### TEXTE EXTRAIT
- - -
Pour en savoir plus sur le DSA et le DMA, consultez le site web de la Commission européenne.
Le magasin, fondé en 1945 par la grand-mère d’Anne Diderich et resté dans la famille depuis trois générations, tient beaucoup à conserver une plateforme de réseaux sociaux et une page d'accueil actives, afin de rester compétitif et à jour par rapport aux autres entreprises. Mais malgré cela, ils·elles restent déterminé·e·s à privilégier les affaires personnelles au commerce en ligne. Comme le déclarent les propriétaires, « le site web est utilisé pour présenter ce que nous avons en magasin ». Pour eux·elles, l'objectif principal est « d'attirer les clients dans leur magasin », car ils·elles « accordent une grande importance au contact humain ». Les ventes personnelles en magasin restent le moyen le plus efficace de faire des affaires. L'entreprise familiale s'efforce de montrer aux jeunes que les librairies sont toujours des endroits intéressants. Elle « veut se débarrasser du stigmate selon lequel une librairie est un endroit calme et ennuyeux », et a même introduit un café dans son magasin, offrant ainsi une expérience qu'une boutique en ligne ne peut tout simplement pas reproduire.
- - -
### EXTRAITS DU MATÉRIEL
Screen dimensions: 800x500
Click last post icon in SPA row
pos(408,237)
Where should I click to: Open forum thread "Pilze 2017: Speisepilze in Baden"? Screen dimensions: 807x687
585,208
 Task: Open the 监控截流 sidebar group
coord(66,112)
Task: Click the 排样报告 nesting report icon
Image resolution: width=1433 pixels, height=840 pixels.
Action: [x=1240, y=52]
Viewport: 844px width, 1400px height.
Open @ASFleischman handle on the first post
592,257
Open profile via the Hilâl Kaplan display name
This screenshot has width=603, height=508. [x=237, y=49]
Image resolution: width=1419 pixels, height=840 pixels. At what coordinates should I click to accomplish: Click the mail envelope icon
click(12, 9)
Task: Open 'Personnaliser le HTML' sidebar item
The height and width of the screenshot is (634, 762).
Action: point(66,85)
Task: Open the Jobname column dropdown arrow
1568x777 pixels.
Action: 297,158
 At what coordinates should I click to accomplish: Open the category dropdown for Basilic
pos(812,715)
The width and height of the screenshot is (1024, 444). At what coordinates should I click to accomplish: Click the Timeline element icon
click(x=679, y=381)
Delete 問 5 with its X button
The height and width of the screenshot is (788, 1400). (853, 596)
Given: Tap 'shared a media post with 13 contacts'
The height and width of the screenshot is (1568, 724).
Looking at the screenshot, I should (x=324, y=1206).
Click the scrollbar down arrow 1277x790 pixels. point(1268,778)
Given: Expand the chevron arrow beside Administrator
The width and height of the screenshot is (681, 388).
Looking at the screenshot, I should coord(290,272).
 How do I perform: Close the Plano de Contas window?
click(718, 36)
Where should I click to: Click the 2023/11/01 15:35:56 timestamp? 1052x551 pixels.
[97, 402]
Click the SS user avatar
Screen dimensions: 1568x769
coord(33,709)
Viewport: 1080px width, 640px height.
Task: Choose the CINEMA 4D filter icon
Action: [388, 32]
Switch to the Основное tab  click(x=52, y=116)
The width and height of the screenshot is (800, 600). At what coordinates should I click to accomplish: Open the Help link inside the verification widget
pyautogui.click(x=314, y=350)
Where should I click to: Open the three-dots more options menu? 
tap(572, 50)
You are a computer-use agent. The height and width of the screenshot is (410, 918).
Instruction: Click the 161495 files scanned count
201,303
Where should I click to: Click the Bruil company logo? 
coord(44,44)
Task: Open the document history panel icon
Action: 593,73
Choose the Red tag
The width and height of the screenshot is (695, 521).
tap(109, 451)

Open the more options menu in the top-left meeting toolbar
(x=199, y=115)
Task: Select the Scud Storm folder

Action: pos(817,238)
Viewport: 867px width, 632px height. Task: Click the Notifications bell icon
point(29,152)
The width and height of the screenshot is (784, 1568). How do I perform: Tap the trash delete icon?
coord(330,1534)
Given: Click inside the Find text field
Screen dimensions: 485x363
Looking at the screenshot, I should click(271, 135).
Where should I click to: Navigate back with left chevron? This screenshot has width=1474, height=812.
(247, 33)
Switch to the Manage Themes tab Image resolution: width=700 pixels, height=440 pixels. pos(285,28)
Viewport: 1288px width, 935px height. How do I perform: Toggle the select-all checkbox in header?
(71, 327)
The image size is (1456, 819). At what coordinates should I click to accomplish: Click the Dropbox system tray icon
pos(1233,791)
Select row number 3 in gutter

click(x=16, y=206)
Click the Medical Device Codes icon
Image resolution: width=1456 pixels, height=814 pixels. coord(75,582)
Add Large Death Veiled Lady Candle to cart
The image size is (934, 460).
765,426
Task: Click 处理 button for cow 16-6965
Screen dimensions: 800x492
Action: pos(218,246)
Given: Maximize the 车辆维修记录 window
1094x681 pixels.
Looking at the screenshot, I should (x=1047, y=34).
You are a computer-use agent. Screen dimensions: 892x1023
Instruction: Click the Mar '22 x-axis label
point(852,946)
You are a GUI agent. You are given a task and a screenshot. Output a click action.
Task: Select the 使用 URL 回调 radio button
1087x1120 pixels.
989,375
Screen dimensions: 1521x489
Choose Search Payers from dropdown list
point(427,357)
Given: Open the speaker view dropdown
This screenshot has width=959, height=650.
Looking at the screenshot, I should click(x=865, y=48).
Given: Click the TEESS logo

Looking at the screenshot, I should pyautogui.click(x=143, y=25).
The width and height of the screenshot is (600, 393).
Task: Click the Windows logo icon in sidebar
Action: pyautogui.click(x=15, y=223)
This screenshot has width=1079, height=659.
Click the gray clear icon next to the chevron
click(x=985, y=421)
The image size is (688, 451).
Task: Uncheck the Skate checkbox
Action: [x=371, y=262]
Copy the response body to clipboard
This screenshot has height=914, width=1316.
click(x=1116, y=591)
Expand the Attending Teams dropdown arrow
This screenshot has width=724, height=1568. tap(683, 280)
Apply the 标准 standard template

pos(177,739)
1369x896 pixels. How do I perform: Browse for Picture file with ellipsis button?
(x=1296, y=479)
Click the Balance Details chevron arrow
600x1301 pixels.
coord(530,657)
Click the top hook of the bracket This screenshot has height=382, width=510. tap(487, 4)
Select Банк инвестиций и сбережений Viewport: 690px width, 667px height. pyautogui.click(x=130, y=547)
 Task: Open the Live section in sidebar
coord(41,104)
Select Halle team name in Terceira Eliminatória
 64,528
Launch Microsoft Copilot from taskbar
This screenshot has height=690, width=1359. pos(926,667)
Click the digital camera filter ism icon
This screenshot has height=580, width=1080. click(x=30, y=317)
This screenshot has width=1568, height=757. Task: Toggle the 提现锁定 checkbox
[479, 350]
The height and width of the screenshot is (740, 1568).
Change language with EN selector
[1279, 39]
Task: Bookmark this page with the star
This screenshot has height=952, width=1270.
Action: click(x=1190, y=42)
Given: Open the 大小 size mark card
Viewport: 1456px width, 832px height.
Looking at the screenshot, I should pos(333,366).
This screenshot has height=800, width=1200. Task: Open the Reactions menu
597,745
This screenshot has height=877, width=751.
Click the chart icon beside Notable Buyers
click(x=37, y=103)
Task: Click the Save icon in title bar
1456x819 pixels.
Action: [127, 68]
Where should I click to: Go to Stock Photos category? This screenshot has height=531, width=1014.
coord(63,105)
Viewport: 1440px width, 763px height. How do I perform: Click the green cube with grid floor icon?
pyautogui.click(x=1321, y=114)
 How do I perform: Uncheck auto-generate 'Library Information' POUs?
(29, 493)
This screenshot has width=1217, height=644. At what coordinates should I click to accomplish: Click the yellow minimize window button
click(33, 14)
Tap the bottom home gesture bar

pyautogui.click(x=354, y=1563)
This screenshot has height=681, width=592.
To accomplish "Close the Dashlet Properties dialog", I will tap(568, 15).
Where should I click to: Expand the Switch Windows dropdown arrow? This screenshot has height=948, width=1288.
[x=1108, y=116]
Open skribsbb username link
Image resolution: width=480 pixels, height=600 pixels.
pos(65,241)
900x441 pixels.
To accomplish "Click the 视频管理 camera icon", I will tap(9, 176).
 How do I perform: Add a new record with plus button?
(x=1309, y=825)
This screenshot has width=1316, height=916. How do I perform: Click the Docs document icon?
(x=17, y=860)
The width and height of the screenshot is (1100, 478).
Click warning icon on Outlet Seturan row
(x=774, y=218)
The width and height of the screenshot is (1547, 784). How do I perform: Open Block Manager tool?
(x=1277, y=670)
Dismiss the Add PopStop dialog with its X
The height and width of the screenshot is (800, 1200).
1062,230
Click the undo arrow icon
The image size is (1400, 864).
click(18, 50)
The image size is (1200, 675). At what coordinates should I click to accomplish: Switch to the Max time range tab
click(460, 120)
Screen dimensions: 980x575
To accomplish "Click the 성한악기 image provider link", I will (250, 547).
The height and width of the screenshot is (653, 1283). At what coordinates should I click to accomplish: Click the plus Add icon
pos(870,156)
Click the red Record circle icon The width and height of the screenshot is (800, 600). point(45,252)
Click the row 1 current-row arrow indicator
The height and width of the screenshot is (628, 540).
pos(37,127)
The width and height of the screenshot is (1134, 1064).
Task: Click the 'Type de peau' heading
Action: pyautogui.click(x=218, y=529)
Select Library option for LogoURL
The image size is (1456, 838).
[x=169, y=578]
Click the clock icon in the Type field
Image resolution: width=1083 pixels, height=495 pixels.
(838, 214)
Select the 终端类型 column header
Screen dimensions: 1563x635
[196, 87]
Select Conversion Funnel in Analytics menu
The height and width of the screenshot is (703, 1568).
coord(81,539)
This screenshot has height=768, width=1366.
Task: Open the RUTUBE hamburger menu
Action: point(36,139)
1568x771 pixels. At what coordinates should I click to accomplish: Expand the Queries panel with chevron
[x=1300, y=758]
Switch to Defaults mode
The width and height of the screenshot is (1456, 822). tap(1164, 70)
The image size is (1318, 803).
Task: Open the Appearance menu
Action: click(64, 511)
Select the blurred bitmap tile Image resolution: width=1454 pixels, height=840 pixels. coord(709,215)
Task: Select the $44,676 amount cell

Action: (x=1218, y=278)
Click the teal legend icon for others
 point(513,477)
- - -
### TRAVAIL DEMANDÉ
Dans le texte sur la librairie familiale, pourquoi l'objectif principal des propriétaires est-il d'attirer les clients dans leur magasin ? Répondez en une à trois phrases.

### RÉPONSE RÉDIGÉE
Les propriétaires accordent une grande importance au contact humain.